▸ The problem: Extract every line of the records below that contains the word "comment". Letter case must match.

▸ Recorded data:
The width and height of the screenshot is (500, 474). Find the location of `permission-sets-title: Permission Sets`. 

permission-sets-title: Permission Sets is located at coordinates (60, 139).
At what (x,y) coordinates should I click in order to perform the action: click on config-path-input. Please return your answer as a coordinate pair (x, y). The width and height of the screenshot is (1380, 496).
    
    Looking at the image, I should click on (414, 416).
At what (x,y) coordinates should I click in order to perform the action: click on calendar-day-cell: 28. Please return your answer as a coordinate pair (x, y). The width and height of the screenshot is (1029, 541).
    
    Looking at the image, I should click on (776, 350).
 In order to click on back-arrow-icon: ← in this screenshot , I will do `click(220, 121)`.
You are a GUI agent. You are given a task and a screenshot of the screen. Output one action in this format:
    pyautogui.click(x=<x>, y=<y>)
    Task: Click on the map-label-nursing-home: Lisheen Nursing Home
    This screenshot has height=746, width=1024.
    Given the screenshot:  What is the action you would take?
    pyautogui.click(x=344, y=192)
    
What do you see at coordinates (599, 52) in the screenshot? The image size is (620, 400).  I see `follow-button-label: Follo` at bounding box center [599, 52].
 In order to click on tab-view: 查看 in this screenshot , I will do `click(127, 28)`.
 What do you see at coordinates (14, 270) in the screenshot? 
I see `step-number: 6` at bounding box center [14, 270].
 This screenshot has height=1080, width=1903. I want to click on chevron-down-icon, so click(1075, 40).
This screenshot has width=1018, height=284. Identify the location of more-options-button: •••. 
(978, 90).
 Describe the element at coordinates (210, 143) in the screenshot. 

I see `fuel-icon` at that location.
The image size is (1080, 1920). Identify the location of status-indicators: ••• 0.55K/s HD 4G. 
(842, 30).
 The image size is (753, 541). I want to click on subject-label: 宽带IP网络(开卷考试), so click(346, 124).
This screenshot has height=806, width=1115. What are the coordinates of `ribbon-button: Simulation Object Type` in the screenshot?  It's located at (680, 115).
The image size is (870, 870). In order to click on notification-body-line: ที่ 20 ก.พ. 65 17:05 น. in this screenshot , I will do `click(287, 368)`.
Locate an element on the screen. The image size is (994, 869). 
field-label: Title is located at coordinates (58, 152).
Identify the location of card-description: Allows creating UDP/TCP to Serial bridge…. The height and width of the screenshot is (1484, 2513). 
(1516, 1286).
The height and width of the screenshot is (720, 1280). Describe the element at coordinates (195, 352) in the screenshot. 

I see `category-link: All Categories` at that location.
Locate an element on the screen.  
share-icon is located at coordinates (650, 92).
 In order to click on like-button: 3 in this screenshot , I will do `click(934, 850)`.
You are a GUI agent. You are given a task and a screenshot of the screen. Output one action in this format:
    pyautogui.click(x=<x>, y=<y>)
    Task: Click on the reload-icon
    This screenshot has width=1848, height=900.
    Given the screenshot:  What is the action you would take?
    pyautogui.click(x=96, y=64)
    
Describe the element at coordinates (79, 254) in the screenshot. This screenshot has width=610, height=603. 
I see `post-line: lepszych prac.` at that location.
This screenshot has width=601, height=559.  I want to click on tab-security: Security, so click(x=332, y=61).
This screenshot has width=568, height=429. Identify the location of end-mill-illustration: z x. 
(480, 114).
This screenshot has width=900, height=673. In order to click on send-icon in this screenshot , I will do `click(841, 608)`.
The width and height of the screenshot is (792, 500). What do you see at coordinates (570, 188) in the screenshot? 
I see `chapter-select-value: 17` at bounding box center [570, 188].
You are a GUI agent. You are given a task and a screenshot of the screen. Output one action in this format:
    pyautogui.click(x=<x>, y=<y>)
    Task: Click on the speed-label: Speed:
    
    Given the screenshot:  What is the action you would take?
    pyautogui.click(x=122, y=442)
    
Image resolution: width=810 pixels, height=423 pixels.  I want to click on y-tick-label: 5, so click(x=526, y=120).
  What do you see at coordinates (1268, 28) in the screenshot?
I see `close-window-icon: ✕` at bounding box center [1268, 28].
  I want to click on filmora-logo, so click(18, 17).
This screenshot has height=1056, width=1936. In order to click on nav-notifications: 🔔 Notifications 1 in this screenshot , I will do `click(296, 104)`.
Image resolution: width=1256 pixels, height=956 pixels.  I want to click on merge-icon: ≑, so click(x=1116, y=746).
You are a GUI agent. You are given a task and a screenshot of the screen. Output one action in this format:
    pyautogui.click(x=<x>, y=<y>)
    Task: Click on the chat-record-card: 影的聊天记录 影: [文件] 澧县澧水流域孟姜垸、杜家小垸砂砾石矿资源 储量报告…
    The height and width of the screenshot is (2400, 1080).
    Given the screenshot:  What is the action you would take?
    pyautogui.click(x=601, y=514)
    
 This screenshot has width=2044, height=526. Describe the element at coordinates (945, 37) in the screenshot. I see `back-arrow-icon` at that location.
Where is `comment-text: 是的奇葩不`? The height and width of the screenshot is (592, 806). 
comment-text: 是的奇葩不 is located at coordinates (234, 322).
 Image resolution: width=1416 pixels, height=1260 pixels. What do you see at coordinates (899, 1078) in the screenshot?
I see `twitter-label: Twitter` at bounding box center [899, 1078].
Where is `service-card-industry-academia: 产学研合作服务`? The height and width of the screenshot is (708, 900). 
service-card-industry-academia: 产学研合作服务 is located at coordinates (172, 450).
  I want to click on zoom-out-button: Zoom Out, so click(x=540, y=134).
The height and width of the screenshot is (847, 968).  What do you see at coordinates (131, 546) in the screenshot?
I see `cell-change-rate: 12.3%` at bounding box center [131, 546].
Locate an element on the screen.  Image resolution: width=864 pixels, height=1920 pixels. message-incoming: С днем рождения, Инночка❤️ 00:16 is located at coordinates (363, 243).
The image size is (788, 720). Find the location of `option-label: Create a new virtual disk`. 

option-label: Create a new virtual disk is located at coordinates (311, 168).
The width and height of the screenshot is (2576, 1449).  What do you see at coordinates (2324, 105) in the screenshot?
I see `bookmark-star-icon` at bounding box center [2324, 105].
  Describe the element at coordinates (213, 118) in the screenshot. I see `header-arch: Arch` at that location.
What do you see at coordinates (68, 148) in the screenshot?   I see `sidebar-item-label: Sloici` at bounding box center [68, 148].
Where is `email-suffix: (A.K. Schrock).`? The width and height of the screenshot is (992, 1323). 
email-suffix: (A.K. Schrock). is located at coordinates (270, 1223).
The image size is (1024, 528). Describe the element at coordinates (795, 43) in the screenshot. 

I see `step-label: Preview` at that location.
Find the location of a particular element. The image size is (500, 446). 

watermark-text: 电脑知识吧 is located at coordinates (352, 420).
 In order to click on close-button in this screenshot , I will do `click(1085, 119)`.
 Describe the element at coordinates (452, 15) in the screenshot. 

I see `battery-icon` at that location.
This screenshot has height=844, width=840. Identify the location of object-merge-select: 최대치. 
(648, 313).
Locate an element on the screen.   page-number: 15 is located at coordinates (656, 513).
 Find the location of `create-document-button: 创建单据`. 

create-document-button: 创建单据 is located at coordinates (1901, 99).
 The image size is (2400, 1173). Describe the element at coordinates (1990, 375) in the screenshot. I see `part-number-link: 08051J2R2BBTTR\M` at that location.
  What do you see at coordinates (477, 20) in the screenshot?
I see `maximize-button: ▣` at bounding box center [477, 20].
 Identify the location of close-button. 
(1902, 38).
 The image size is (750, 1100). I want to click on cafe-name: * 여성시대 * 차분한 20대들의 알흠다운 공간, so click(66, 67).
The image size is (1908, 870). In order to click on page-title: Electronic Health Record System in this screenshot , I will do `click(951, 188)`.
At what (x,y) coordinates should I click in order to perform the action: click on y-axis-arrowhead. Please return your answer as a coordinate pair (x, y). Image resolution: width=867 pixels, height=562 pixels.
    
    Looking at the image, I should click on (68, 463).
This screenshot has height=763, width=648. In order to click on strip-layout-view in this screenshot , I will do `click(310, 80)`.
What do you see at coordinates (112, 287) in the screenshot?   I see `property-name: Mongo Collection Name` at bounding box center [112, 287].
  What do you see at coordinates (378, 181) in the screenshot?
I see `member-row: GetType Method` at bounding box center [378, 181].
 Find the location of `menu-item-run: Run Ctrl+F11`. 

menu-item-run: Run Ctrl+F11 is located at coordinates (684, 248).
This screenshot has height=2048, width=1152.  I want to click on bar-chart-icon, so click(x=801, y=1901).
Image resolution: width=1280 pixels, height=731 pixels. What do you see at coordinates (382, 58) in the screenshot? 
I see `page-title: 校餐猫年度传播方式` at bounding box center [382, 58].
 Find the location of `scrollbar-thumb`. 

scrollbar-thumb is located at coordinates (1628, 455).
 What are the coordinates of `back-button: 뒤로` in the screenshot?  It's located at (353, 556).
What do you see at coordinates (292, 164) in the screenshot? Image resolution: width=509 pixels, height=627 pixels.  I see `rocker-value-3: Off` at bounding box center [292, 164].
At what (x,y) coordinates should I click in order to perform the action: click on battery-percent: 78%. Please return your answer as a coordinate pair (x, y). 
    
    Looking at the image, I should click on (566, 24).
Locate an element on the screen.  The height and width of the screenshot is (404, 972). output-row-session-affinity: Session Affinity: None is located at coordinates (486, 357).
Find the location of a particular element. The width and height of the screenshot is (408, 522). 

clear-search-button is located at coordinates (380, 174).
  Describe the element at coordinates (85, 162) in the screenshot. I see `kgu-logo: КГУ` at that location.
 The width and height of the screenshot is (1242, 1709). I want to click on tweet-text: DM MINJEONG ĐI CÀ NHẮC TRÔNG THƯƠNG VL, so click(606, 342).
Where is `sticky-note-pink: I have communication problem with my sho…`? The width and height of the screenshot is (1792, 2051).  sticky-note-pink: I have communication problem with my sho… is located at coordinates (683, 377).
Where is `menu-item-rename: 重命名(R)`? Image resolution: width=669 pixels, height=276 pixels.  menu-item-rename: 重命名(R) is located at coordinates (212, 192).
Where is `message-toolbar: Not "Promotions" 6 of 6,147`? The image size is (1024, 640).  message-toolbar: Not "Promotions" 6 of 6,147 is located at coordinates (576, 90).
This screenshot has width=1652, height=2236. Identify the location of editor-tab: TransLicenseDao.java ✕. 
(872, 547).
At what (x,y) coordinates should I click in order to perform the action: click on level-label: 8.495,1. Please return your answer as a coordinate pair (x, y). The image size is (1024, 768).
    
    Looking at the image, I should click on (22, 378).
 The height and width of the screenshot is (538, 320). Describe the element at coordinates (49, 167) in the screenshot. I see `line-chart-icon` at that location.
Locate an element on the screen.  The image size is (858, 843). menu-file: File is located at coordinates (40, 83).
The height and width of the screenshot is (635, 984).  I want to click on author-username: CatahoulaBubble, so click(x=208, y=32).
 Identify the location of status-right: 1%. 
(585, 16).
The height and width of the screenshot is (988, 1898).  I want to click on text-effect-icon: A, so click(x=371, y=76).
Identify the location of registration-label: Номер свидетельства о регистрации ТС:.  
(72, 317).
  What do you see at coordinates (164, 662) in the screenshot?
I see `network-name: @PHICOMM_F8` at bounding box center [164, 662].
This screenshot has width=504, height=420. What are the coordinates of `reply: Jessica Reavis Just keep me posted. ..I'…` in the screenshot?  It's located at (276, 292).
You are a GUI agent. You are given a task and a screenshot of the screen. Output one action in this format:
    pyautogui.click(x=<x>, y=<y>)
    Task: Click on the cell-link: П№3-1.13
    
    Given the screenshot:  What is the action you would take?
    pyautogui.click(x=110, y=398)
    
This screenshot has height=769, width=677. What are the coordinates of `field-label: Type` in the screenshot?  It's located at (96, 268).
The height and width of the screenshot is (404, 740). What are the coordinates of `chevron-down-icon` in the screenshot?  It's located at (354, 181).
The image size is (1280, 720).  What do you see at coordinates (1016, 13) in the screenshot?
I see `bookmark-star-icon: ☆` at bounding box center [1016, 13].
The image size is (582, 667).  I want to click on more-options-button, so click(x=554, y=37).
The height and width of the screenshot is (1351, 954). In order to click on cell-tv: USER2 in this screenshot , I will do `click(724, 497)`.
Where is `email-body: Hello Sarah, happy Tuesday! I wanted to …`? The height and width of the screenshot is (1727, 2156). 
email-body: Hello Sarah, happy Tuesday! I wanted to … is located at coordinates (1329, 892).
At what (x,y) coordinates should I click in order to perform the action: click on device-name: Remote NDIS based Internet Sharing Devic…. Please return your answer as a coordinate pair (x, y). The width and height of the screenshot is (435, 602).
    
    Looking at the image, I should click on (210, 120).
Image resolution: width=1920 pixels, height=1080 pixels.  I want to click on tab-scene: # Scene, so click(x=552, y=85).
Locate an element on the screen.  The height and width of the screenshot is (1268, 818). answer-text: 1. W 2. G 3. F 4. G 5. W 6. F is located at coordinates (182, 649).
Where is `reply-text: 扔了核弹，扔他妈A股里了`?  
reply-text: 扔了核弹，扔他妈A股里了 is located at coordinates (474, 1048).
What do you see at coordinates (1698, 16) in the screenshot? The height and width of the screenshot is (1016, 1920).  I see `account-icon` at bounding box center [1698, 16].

▸ Task answer:
Where is `comment-text: 是的奇葩不`? The height and width of the screenshot is (592, 806). 
comment-text: 是的奇葩不 is located at coordinates (234, 322).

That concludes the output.